**About this task:** The records sit below this line. Repeat all of them exactly.

**Given data:**
----

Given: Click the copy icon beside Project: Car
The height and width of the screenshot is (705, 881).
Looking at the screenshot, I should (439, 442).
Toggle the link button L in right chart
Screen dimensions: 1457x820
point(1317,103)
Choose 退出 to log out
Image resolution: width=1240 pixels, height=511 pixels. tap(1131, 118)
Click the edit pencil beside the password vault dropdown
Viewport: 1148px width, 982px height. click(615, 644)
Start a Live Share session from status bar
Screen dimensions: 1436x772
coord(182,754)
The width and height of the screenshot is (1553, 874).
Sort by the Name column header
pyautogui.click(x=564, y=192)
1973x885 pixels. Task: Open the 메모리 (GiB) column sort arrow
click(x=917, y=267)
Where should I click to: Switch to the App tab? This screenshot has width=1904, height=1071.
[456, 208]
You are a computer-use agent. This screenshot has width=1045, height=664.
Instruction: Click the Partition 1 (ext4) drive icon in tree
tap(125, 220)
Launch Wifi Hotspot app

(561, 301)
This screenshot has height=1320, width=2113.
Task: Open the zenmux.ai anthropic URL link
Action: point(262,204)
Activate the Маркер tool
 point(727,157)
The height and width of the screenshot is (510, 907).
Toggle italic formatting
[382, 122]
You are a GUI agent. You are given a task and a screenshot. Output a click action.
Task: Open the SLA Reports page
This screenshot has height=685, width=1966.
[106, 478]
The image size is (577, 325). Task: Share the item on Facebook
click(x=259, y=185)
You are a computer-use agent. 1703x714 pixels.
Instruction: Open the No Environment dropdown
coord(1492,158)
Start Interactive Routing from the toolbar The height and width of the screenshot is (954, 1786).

----

**Exercise result:**
Given: Click the copy icon beside Project: Car
The height and width of the screenshot is (705, 881).
Looking at the screenshot, I should (439, 442).
Toggle the link button L in right chart
Screen dimensions: 1457x820
point(1317,103)
Choose 退出 to log out
Image resolution: width=1240 pixels, height=511 pixels. tap(1131, 118)
Click the edit pencil beside the password vault dropdown
Viewport: 1148px width, 982px height. click(615, 644)
Start a Live Share session from status bar
Screen dimensions: 1436x772
coord(182,754)
The width and height of the screenshot is (1553, 874).
Sort by the Name column header
pyautogui.click(x=564, y=192)
1973x885 pixels. Task: Open the 메모리 (GiB) column sort arrow
click(x=917, y=267)
Where should I click to: Switch to the App tab? This screenshot has width=1904, height=1071.
[456, 208]
You are a computer-use agent. This screenshot has width=1045, height=664.
Instruction: Click the Partition 1 (ext4) drive icon in tree
tap(125, 220)
Launch Wifi Hotspot app

(561, 301)
This screenshot has height=1320, width=2113.
Task: Open the zenmux.ai anthropic URL link
Action: point(262,204)
Activate the Маркер tool
 point(727,157)
The height and width of the screenshot is (510, 907).
Toggle italic formatting
[382, 122]
You are a GUI agent. You are given a task and a screenshot. Output a click action.
Task: Open the SLA Reports page
This screenshot has height=685, width=1966.
[106, 478]
The image size is (577, 325). Task: Share the item on Facebook
click(x=259, y=185)
You are a computer-use agent. 1703x714 pixels.
Instruction: Open the No Environment dropdown
coord(1492,158)
Start Interactive Routing from the toolbar The height and width of the screenshot is (954, 1786).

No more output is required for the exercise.